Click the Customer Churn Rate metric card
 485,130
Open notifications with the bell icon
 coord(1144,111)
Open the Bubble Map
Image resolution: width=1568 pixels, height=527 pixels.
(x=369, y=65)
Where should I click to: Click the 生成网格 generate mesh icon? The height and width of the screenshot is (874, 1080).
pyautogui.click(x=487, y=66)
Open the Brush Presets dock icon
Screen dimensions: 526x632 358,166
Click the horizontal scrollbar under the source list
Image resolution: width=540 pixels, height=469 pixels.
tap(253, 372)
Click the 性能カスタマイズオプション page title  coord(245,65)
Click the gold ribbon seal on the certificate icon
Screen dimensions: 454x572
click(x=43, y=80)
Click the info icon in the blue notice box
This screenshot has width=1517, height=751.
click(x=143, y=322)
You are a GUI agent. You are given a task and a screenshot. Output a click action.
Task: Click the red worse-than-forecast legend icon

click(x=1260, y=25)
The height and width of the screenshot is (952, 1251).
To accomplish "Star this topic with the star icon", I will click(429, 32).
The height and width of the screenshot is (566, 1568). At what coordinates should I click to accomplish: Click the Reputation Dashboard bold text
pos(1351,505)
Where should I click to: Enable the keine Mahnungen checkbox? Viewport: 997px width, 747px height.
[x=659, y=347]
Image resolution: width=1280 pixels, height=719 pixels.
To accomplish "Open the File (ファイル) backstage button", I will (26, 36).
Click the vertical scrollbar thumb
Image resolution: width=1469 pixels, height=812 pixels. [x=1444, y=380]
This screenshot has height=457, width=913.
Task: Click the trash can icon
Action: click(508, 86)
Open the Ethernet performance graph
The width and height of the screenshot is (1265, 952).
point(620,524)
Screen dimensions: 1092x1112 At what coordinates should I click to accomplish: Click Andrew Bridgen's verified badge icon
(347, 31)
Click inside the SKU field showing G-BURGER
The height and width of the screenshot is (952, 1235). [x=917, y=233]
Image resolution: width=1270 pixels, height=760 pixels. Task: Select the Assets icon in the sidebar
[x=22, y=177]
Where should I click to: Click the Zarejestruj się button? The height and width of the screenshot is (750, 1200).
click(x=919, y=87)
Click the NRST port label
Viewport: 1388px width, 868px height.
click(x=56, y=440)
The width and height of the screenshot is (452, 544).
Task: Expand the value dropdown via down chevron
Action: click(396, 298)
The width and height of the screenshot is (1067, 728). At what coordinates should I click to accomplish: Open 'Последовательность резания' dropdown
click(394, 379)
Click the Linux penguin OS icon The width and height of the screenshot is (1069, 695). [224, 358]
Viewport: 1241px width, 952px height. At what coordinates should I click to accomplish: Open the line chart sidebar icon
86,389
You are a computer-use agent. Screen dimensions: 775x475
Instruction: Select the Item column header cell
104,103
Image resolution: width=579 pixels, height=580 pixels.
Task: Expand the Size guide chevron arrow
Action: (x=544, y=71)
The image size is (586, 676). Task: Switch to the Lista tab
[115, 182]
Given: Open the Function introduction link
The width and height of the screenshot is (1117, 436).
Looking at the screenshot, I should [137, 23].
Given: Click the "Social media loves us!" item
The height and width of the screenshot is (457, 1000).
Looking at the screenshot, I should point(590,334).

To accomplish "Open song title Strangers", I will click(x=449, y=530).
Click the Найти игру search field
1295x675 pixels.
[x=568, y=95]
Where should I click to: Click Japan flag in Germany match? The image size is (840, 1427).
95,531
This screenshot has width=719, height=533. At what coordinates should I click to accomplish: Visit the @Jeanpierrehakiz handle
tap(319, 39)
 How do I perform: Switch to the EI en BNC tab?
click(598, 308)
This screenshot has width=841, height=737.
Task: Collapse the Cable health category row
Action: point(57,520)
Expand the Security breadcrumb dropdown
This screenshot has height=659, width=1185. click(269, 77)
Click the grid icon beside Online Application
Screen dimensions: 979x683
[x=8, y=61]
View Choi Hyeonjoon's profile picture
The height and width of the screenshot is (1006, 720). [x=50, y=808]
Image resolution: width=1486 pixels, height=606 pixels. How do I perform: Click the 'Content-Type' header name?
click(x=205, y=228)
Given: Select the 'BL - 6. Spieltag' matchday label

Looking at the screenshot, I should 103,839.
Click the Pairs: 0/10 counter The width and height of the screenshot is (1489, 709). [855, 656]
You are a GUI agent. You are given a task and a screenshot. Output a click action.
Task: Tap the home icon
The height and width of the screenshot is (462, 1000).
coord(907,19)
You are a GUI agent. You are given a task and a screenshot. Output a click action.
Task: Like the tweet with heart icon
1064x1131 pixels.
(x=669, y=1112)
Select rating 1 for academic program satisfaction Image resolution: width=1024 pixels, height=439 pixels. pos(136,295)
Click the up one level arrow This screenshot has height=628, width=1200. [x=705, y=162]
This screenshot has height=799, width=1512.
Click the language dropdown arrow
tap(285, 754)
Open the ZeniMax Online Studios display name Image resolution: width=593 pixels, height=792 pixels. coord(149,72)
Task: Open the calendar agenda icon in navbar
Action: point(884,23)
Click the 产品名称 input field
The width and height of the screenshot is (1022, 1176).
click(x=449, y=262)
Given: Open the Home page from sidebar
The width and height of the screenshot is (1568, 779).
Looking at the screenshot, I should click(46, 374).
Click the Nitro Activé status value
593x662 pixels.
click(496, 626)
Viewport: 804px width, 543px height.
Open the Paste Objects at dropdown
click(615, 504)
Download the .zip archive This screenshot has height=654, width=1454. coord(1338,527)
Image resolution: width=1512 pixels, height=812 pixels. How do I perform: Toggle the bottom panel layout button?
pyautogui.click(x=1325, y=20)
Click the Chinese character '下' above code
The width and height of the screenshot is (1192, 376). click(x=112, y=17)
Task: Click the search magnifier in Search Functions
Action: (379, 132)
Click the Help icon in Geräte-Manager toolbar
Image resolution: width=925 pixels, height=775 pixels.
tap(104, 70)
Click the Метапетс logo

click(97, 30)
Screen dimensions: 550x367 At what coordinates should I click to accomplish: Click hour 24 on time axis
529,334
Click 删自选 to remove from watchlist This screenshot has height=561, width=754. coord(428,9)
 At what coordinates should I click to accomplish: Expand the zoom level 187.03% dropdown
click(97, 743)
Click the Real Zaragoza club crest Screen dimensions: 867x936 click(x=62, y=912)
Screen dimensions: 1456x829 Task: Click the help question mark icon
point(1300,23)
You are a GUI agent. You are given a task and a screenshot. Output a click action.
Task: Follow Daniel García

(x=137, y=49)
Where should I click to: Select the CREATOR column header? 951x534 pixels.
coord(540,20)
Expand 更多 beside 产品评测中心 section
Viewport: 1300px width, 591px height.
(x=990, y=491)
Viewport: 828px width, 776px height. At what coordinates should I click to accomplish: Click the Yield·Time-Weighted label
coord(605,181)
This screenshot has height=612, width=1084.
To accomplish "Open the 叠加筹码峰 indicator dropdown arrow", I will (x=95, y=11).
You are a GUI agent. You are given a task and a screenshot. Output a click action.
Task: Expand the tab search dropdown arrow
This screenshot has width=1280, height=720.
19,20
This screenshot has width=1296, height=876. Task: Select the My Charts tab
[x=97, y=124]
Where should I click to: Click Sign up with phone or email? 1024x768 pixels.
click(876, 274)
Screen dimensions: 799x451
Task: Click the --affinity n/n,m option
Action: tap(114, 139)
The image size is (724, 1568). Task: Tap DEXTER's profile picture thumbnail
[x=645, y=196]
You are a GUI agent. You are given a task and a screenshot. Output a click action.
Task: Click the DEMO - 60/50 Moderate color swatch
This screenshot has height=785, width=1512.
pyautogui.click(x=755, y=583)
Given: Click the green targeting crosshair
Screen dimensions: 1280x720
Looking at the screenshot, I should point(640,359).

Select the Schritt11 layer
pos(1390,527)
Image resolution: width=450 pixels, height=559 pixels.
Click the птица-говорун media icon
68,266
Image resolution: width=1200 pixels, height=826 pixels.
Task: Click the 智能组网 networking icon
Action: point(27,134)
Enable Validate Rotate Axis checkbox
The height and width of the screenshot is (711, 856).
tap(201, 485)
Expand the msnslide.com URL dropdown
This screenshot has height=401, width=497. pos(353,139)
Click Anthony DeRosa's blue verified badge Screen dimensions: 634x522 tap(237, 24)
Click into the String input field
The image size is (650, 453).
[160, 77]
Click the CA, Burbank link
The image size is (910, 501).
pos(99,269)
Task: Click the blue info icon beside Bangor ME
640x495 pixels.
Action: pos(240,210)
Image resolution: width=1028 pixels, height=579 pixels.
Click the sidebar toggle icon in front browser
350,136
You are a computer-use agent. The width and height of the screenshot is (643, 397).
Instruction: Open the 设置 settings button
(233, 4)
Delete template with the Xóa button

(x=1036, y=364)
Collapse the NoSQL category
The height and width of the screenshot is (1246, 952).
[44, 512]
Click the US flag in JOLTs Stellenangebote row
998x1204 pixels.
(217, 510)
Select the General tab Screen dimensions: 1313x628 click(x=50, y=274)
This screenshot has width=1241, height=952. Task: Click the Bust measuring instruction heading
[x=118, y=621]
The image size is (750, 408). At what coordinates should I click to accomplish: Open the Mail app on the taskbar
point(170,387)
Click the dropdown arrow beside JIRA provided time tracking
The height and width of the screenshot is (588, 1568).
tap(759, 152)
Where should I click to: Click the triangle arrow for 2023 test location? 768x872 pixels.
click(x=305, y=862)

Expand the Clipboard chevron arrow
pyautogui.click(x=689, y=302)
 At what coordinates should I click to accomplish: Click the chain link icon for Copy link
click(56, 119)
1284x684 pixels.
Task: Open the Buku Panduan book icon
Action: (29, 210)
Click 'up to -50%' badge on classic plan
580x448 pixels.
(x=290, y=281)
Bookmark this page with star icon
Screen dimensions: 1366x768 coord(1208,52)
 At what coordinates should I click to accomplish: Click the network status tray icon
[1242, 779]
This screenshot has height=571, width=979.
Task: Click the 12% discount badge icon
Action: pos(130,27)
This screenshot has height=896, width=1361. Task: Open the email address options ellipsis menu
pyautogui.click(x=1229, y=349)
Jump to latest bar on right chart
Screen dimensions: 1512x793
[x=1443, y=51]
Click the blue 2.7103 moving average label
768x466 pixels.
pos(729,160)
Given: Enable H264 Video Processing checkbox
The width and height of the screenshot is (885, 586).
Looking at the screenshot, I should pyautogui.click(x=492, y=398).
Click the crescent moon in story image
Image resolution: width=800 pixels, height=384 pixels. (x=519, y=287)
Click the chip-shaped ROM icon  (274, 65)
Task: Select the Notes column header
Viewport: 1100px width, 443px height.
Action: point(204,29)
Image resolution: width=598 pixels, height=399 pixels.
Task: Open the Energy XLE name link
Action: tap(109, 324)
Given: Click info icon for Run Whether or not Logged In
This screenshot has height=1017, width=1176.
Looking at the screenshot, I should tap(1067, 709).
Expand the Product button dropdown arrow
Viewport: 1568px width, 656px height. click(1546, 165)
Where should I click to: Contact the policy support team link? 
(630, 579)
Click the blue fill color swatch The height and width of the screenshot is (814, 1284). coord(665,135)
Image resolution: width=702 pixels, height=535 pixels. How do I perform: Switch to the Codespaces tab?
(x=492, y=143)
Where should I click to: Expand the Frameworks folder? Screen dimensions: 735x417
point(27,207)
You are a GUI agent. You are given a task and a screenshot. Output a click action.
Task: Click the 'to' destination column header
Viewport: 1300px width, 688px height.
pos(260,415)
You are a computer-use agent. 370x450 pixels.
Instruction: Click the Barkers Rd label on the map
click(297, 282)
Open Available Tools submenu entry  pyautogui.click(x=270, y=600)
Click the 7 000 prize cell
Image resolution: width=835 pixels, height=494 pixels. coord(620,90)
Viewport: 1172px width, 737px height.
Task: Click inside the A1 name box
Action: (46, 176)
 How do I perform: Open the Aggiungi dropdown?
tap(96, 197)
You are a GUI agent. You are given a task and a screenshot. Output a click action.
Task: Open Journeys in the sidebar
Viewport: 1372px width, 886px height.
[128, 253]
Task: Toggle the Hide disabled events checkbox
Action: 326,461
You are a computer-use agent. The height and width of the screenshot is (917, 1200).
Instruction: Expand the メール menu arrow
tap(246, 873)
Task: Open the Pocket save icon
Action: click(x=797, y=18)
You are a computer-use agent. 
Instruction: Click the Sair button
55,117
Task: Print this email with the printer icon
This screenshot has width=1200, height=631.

» **Work instruction**: Reply with nothing except the number of lines in the listing above that include "will".

» **Response area**: 4